#### [Task description]
Between the line containing "Where should I click to: Click the Info" and the line containing "Click the scroll" lies a run of lines; give that run again exactly, with both of those lines, and nothing else from the entries below.

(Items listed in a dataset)
-=-=-=-=-

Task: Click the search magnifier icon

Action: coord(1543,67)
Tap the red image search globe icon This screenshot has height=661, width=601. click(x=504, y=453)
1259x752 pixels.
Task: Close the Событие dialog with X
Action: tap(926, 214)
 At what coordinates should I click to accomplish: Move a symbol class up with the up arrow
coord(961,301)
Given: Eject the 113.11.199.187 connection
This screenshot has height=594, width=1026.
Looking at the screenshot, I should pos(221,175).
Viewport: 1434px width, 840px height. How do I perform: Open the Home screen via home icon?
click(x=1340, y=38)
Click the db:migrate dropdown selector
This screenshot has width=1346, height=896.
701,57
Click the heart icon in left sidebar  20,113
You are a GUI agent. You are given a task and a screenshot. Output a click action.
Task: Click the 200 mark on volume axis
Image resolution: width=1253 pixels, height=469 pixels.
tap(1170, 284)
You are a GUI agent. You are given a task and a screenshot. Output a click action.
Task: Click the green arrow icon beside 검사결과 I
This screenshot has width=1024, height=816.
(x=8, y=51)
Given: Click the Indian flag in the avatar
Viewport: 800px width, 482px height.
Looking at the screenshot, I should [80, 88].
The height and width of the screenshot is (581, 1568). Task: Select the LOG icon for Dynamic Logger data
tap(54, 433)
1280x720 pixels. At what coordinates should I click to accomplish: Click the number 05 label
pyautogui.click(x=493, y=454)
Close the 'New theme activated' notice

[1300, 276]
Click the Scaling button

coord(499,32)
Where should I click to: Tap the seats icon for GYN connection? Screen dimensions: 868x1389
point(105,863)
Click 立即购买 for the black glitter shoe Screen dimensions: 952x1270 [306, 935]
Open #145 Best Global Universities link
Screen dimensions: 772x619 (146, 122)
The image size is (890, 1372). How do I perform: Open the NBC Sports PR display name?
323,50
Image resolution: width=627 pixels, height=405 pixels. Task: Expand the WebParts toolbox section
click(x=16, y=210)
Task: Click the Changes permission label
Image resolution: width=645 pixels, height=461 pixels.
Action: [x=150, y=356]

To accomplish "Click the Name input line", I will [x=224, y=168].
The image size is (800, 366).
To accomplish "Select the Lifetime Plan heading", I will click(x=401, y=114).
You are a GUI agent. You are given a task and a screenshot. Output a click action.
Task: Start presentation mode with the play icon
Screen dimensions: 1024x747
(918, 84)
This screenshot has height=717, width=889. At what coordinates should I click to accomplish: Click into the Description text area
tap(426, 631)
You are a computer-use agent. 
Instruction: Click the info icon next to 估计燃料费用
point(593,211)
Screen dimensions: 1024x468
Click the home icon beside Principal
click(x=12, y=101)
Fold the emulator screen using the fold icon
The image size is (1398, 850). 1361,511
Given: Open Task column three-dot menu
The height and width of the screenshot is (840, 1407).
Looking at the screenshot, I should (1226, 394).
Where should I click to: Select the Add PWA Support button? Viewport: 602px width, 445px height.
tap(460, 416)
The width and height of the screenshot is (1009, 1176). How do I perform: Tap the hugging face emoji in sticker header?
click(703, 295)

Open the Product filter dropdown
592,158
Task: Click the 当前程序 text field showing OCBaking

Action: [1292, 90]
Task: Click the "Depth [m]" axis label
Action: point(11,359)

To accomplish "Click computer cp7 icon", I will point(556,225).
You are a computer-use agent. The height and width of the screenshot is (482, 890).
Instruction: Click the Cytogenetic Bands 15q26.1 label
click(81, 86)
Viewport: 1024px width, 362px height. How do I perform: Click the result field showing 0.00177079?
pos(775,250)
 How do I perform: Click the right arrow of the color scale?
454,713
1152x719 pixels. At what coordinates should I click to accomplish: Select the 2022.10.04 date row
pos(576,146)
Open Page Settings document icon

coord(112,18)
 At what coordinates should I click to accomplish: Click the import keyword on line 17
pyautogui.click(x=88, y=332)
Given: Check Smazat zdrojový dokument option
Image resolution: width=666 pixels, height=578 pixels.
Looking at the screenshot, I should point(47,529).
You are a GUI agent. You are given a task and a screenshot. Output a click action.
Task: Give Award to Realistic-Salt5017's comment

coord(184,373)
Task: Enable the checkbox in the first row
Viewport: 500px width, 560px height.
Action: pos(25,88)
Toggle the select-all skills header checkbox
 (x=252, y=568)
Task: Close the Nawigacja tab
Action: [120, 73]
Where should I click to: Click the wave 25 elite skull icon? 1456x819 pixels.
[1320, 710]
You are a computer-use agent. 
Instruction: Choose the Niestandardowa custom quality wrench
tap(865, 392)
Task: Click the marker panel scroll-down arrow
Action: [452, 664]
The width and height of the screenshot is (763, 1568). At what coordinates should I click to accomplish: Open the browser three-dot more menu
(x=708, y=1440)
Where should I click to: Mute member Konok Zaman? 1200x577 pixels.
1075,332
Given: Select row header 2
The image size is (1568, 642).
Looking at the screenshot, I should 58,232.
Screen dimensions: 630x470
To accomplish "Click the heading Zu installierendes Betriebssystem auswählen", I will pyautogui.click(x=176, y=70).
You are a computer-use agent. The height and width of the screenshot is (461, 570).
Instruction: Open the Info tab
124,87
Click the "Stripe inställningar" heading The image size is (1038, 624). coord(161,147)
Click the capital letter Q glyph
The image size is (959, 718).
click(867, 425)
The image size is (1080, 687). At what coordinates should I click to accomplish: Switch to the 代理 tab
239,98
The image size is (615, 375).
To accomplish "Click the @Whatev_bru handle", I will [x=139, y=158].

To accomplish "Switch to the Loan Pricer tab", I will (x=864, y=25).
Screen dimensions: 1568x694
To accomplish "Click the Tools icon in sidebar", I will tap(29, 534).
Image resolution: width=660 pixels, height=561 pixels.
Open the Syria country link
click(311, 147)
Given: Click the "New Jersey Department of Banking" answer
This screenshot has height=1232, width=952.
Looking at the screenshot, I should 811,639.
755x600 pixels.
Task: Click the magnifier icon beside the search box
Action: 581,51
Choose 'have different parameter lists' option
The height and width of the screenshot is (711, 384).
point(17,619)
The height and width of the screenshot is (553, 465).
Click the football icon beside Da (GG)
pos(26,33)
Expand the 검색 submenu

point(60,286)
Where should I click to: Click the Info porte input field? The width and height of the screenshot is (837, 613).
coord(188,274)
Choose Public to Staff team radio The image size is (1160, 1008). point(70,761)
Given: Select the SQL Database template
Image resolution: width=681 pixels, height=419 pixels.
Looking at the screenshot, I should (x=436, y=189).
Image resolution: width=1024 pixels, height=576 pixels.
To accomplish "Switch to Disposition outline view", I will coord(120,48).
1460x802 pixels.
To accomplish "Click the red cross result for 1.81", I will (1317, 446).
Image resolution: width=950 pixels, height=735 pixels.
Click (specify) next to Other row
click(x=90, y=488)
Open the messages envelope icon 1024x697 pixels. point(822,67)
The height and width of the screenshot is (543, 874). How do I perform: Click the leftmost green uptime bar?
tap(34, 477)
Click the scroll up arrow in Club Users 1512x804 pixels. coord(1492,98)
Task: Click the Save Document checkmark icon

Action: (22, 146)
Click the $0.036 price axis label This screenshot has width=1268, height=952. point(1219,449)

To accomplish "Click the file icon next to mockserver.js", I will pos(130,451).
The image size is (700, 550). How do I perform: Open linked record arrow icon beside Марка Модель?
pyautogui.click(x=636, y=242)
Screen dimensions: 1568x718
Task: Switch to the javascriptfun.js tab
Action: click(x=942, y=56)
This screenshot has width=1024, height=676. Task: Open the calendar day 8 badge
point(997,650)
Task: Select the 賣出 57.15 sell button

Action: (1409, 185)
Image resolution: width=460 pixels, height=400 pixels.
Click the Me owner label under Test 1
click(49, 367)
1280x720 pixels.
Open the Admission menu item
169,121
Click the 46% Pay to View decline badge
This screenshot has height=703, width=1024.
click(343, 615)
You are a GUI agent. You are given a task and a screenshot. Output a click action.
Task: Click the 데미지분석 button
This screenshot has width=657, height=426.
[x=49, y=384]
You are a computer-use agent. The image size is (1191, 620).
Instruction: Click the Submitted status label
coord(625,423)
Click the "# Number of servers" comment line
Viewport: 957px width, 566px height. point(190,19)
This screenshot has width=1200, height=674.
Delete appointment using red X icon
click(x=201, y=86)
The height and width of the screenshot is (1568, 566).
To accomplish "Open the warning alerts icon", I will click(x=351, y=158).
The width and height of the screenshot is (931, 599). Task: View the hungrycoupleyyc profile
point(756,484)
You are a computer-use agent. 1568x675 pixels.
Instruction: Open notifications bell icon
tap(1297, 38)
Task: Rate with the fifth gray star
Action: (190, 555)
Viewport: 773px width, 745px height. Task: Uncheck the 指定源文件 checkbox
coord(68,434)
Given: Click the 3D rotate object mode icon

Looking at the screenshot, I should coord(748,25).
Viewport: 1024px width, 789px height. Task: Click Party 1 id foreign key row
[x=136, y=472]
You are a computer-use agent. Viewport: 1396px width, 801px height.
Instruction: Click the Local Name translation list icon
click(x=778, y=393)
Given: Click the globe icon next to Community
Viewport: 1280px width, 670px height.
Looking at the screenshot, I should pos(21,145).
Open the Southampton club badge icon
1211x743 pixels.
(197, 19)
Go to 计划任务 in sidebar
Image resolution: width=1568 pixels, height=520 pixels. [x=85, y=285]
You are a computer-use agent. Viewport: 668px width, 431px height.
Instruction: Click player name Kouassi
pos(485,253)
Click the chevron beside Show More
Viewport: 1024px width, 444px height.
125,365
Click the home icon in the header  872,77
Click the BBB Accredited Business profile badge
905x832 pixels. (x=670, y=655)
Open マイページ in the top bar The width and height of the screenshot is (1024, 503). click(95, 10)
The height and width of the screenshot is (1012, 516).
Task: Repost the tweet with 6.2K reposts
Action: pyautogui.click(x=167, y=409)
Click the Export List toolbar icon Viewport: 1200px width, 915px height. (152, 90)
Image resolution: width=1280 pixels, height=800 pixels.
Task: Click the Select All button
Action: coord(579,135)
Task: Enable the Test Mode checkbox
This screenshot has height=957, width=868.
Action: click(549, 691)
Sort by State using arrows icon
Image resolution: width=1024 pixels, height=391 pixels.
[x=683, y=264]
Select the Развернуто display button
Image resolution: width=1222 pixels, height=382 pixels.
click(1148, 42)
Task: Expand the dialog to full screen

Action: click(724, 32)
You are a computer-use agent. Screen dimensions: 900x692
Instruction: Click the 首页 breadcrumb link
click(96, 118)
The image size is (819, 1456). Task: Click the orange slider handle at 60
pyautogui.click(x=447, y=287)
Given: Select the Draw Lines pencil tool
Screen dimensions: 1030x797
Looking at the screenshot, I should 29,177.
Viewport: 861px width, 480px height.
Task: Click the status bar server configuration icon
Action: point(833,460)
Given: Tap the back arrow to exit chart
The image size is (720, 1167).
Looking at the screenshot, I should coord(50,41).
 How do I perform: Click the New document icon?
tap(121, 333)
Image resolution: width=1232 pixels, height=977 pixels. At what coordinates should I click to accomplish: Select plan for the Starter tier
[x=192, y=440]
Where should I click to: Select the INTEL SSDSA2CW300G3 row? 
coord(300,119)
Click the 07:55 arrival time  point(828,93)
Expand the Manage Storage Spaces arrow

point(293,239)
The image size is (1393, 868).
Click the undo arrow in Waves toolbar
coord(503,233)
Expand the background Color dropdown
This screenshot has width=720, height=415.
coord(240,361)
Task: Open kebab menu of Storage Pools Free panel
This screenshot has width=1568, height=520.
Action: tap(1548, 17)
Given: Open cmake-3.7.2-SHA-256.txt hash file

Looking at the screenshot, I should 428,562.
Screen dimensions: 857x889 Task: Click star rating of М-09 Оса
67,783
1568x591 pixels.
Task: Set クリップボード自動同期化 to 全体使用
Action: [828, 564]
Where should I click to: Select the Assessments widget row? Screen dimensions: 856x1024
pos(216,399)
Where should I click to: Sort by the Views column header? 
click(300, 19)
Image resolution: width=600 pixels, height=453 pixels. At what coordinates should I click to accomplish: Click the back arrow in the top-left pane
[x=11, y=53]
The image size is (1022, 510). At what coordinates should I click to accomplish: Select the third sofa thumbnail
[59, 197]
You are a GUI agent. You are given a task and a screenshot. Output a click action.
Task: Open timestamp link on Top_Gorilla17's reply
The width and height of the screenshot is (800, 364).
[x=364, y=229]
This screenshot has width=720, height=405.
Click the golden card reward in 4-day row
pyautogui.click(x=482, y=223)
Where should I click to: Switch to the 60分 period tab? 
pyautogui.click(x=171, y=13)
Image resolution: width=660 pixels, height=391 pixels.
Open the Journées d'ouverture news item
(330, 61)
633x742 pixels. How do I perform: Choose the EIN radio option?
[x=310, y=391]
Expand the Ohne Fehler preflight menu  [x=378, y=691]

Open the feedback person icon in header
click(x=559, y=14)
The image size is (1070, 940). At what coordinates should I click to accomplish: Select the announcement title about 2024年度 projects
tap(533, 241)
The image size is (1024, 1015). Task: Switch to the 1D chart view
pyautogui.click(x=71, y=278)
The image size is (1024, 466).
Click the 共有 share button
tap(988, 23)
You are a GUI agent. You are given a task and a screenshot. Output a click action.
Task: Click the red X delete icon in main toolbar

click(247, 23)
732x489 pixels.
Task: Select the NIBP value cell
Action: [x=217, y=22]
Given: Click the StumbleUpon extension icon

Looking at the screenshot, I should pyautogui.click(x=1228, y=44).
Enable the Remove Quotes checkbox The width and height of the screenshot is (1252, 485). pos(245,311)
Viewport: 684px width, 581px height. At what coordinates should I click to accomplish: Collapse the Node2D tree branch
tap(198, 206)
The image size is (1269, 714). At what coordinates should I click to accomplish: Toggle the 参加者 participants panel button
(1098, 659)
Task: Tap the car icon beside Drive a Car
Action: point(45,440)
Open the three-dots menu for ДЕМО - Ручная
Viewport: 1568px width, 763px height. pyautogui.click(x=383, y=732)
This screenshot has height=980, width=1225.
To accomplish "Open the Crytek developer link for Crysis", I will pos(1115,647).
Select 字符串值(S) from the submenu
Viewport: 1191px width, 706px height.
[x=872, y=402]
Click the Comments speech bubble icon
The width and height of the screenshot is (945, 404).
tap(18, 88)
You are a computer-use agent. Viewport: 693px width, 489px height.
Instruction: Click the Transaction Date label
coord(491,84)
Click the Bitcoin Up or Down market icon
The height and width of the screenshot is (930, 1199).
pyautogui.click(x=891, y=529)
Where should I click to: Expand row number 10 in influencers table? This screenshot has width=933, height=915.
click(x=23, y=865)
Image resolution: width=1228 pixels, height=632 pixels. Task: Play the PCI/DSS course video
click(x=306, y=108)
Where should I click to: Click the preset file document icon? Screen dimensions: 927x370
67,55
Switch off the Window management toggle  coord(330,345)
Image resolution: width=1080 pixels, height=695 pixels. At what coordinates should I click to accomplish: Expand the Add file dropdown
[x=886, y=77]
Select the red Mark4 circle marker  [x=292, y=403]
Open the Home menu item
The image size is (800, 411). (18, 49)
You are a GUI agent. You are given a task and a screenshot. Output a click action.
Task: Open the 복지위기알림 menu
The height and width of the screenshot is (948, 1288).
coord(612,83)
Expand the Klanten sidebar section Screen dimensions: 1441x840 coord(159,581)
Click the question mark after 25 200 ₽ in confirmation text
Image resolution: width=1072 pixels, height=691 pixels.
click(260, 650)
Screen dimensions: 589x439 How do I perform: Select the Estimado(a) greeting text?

-=-=-=-=-

#### [Expected output]
Where should I click to: Click the Info porte input field? The width and height of the screenshot is (837, 613).
coord(188,274)
Choose Public to Staff team radio The image size is (1160, 1008). point(70,761)
Given: Select the SQL Database template
Image resolution: width=681 pixels, height=419 pixels.
Looking at the screenshot, I should (x=436, y=189).
Image resolution: width=1024 pixels, height=576 pixels.
To accomplish "Switch to Disposition outline view", I will coord(120,48).
1460x802 pixels.
To accomplish "Click the red cross result for 1.81", I will (1317, 446).
Image resolution: width=950 pixels, height=735 pixels.
Click (specify) next to Other row
click(x=90, y=488)
Open the messages envelope icon 1024x697 pixels. point(822,67)
The height and width of the screenshot is (543, 874). How do I perform: Click the leftmost green uptime bar?
tap(34, 477)
Click the scroll up arrow in Club Users 1512x804 pixels. coord(1492,98)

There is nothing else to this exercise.